Housing affordability, as a problem, cuts across all demographics: young and old, rich and poor, urban and rural. However, the solutions are intensely charged and divisive and the scale means most people don’t believe government can make a difference.

The political left typically proposes measures to curb the demand side, while the political right typically proposes measures to stimulate the supply side. As you dig into those measures, and poll them individually, campaign managers start to recognize how quickly opinion bifurcates and how difficult it becomes to stitch together voter coalitions around housing.

Public transit used to be the same. It used to pit motorists against public transit riders, wealthy vs poor, urban vs. rural. A dollar spent on one group didn’t always seem evident to be of benefit to the opposite group.

For years, public transit politics became highly charged in BC, the pinnacle being the 2015 Transit Referendum. The old orthodoxy on public transit — it’s an election campaign loser. But a few things have dramatically changed since 2015, and we are seeing a convergence from the political left and right on public transit in a way that other issues can’t demonstrate — and to a campaign manager, that’s a political winner.

Here’s what changed. First, outside of the pandemic, BC’s greenhouse gas emissions have typically gone up every year since 2015. The public is realizing that without meaningful and affordable alternatives to consuming large amounts of carbon from vehicles, emissions won’t go down. Public transit has been adopted by young people as an alternative to driving at a rate never seen before. They are voters and increasingly influencing their parent’s generation. For climate-sensitive voters, a fast-growing voter segment, public transit is a winner.

The second, since 2015, BC has struggled to add on new housing supply. In addition, as immigration to BC has sky-rocketed in recent years, the problem has immensely magnified. Metro Vancouver is now the fastest-growing of North America’s 30 largest metropolitan areas. Kelowna has become the fastest-growing city in Canada, with Chilliwack and Kamloops rounding out the top three. Given BC’s topography, we can’t grow out; we need to grow up — and public transit enables densification. For housing supply advocates, also a large voter segment, public transit is a winner.

Third, traffic congestion is negatively impacting our transportation sector’s efficiency and our economic growth and productivity.
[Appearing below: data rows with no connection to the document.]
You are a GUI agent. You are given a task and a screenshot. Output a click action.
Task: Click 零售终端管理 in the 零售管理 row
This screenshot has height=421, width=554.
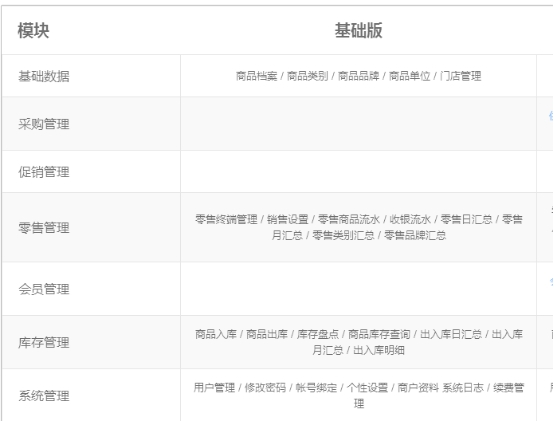[226, 219]
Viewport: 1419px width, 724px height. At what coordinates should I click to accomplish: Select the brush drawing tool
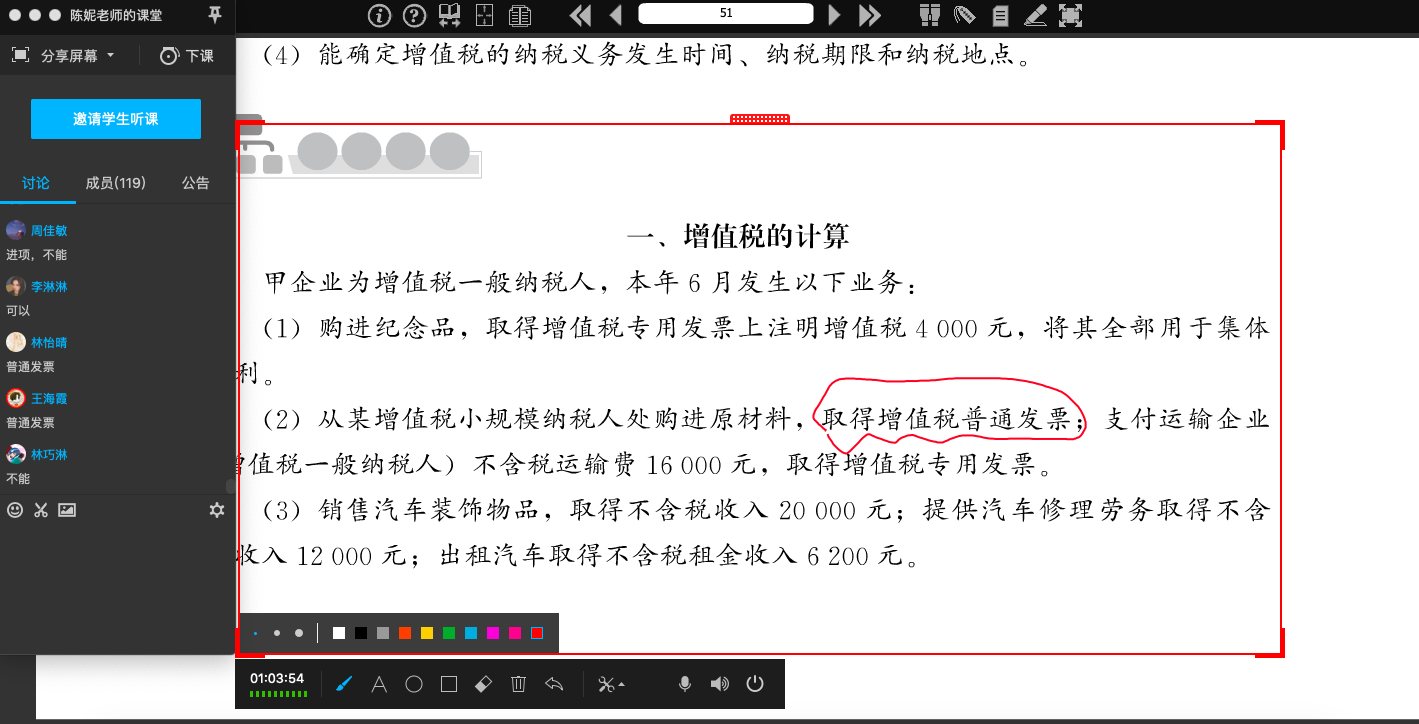(x=344, y=685)
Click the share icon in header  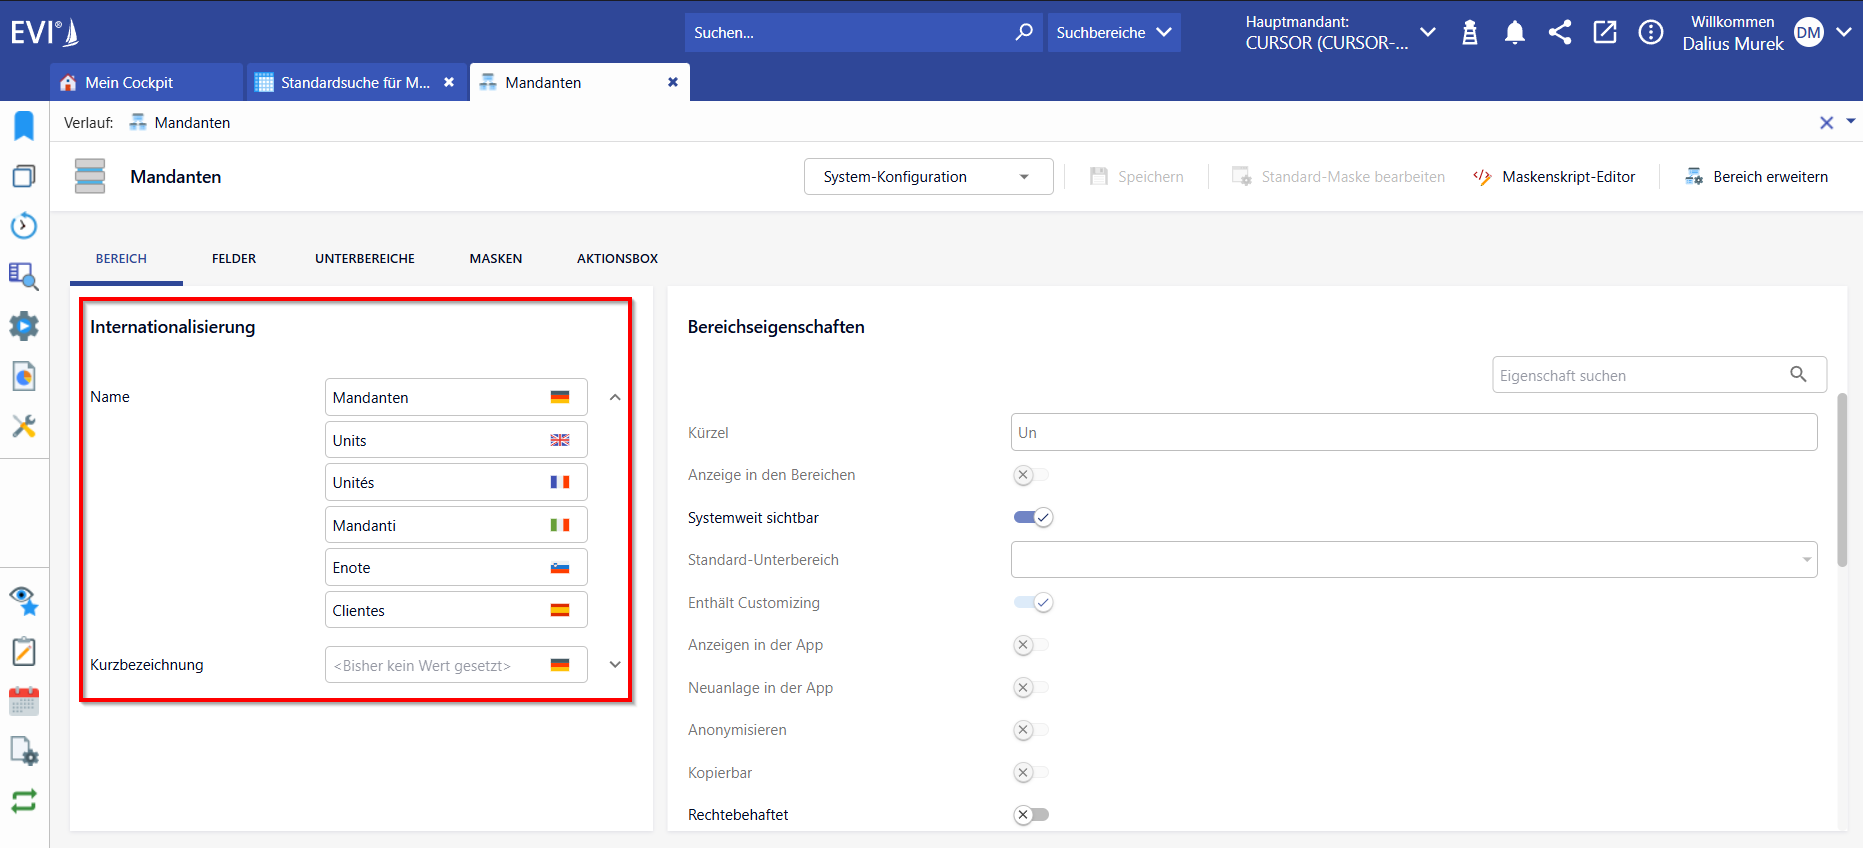[1560, 32]
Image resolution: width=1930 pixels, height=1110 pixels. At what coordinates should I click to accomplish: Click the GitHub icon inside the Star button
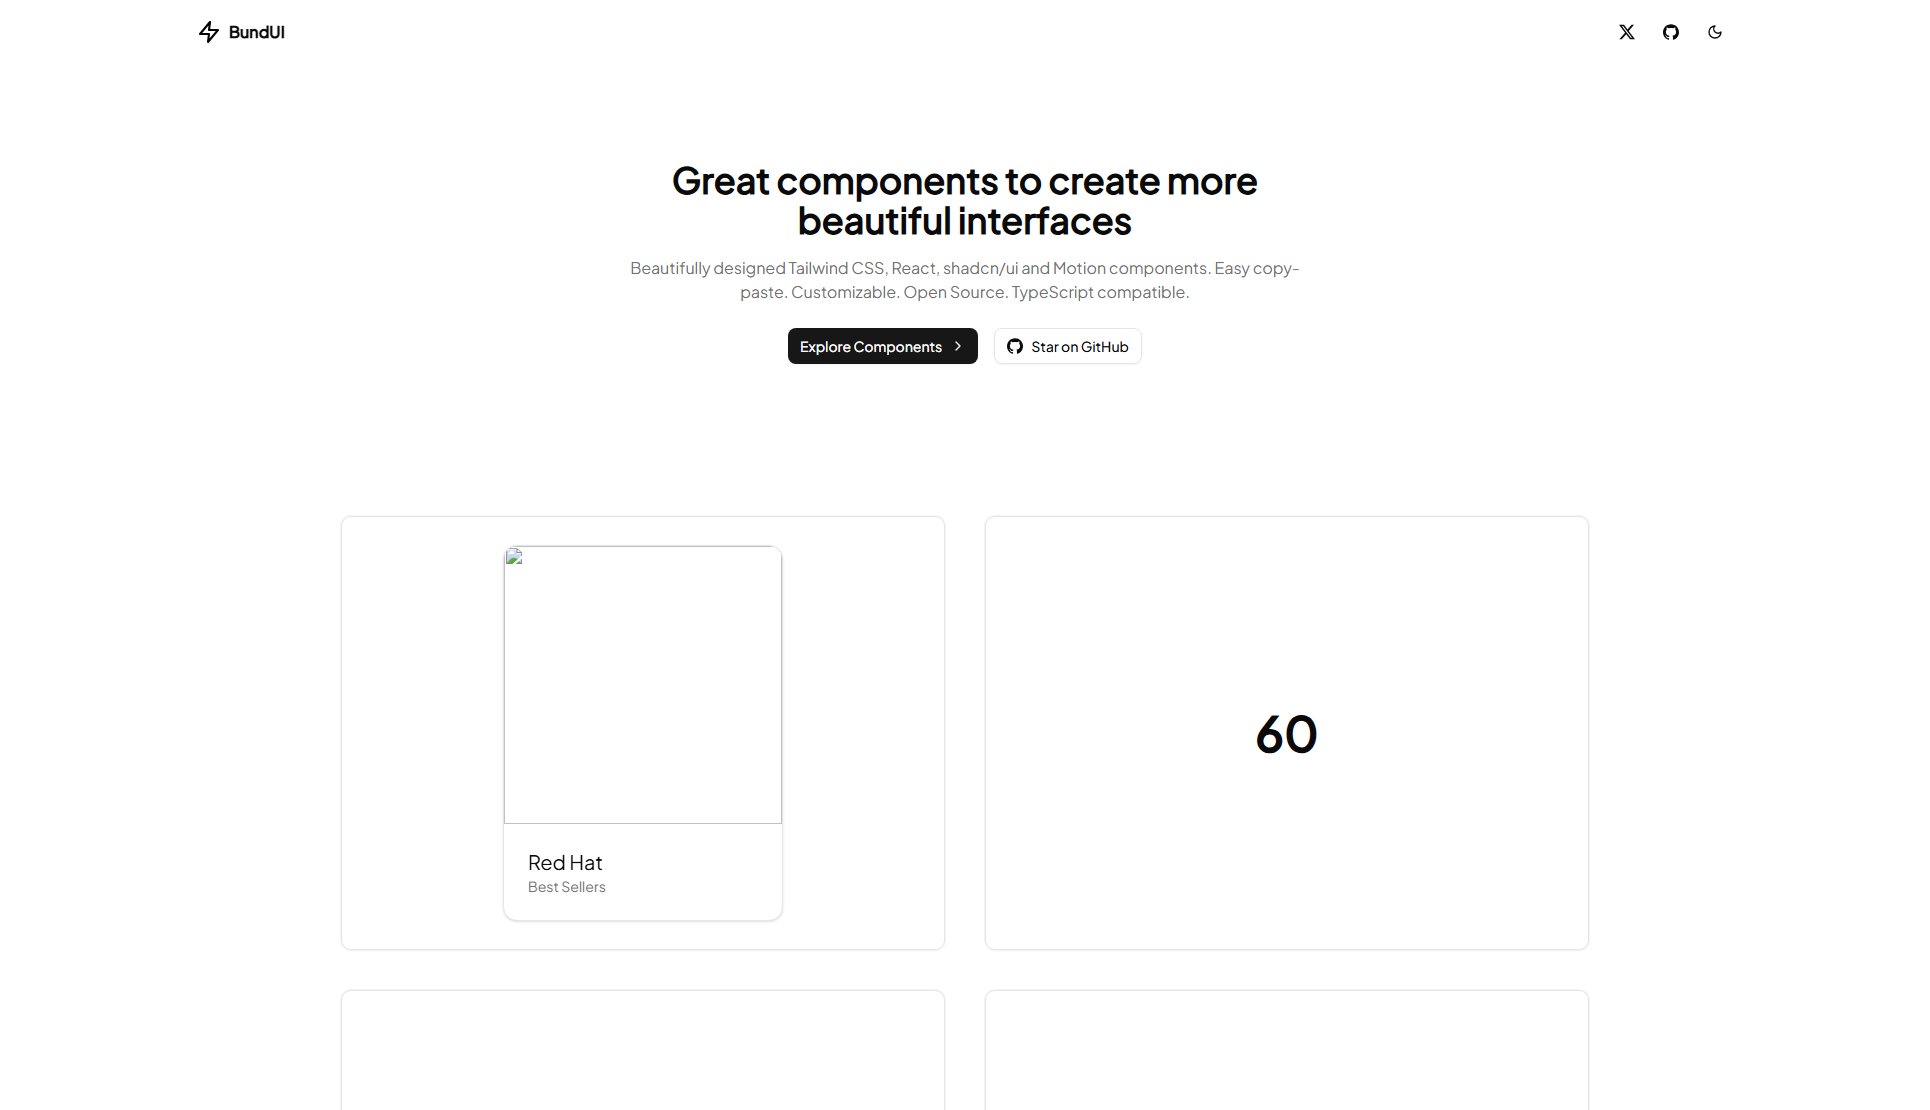tap(1014, 346)
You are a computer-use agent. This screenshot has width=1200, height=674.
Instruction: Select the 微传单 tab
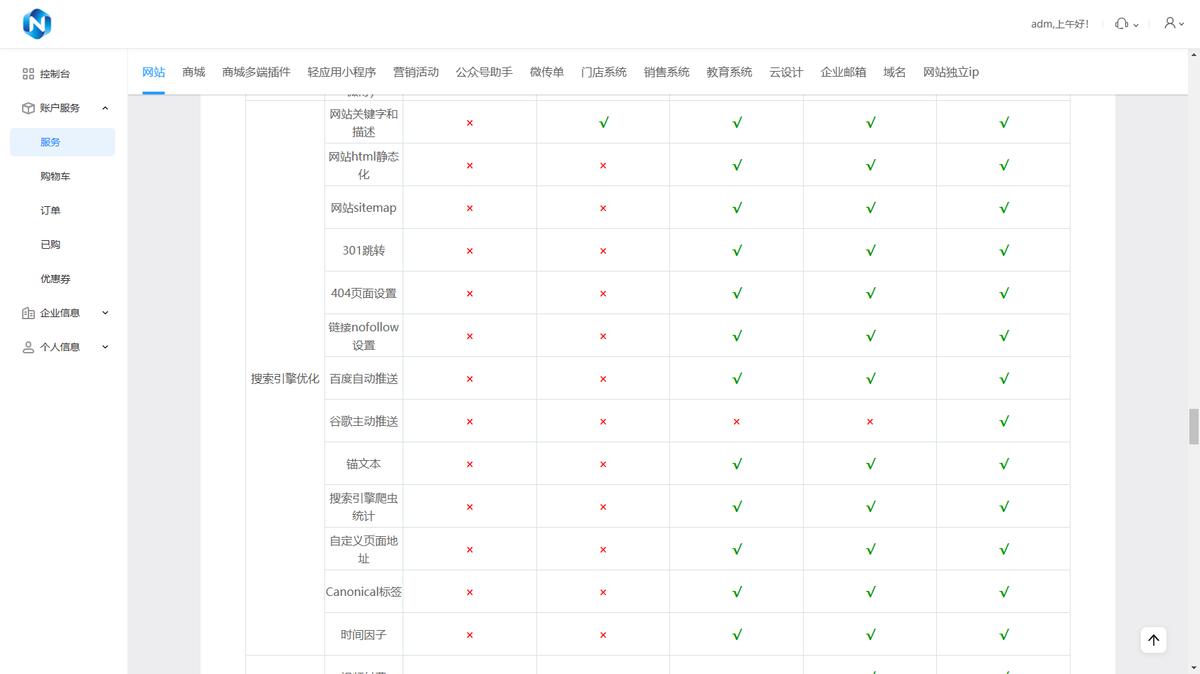point(546,72)
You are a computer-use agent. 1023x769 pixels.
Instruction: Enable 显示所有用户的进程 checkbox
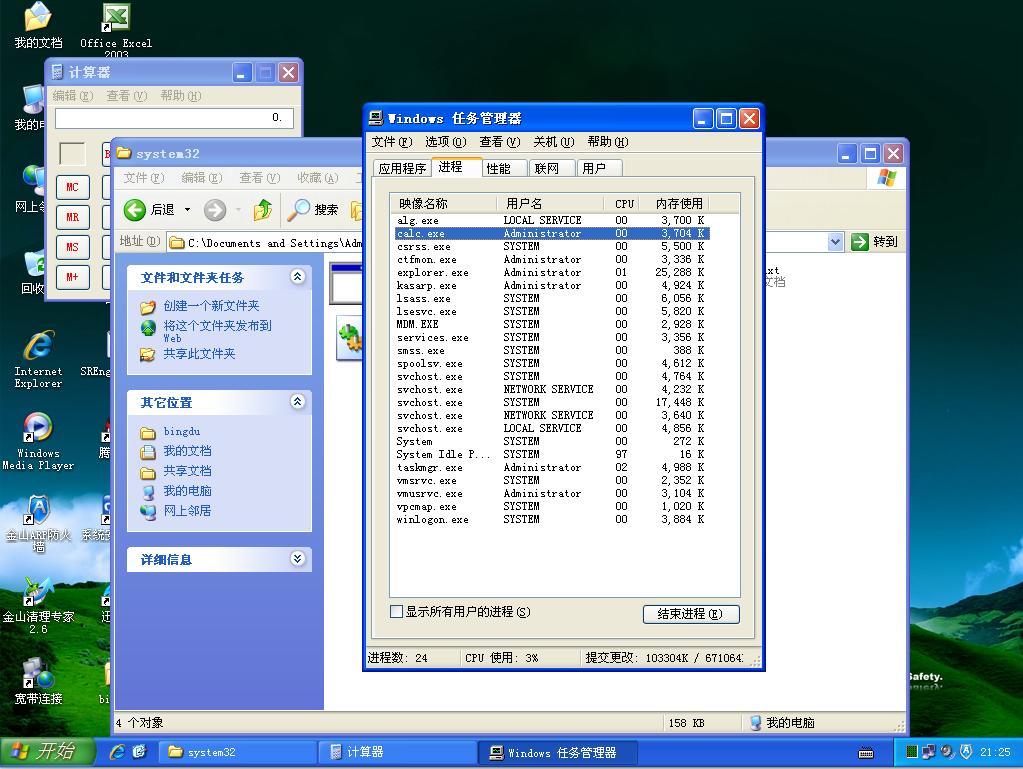click(x=397, y=612)
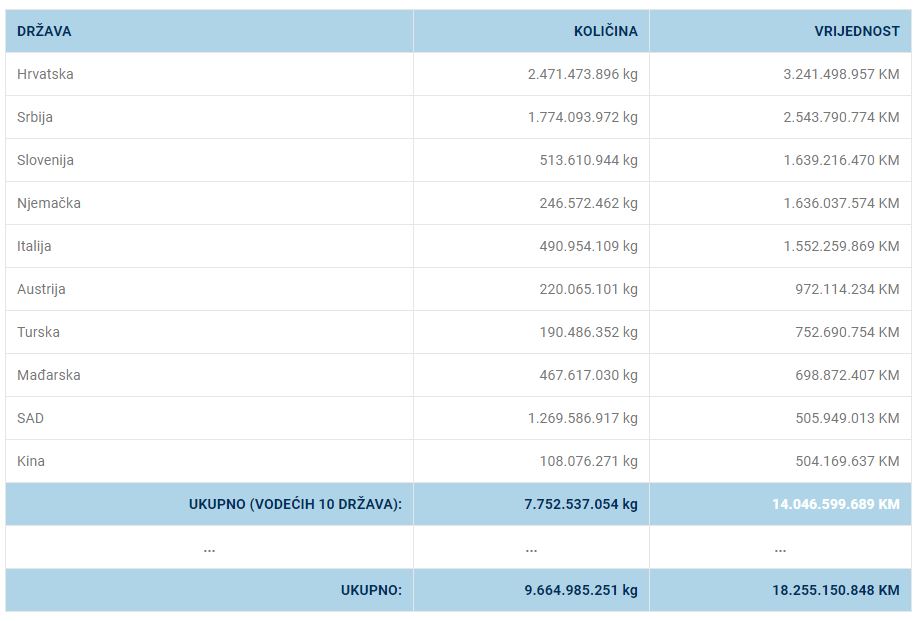
Task: Select the Srbija country cell
Action: coord(35,117)
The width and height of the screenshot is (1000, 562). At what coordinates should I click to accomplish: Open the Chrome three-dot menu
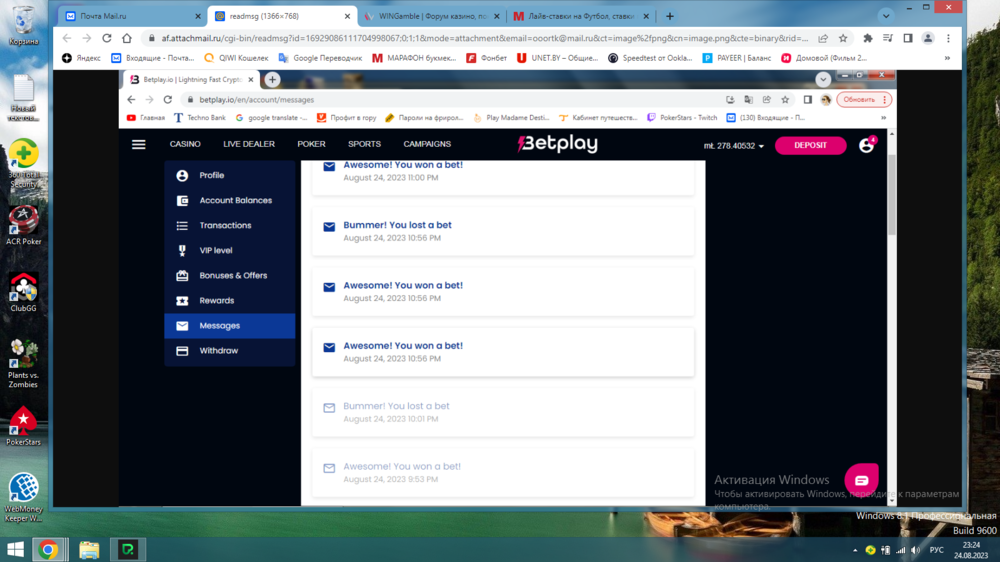pos(946,38)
One-in-12 jobs in the Lower Mainland are tied to the transportation and logistics sector.

Historical trucking centres in Kelowna and Kamloops/Ashcroft have congestion on their main roads, which makes them more congested than any other in Western Canada.

Prince George, BC’s Gateway to the North, has even contemplated congestion pricing to its downtown core!

Our trading economy is choosing to use Seattle, Portland, and Los Angeles rather than BC ports. Traffic is making our food and goods more expensive and life less affordable.

In fact, BC’s trucking associations, chambers of commerce, tourism associations, business improvement associations, and boards of trade are joining the chorus of students, young British Columbians, environmentalists, and labour (BC Federation of Labour) to call for more transit. Even car commuters, who will never, or can’t, give up their vehicles, see the benefit in having their neighbour’s car off the road to shorten their commute times.

Getting cars off roads frees up space for our goods movement corridors. Public transit has been and can be an incredible economic wealth, affordability, and economic efficiency tool, and this large economic voter segment, with a growing chorus of Victoria, Kelowna, and Kamloops advocates, makes transit a slam-dunk economic policy too.

There is political convergence on public transit; the political left and right finally see benefits for themselves. But a tweak here and a tweak there won’t cut it politically, environmentally, or economically.

Doug Ford gets it. Wab Kinew gets it, and Francois Legault gets it.

BC needs a generational investment in transit, and every party’s campaign manager should have Denis Agar on speed dial.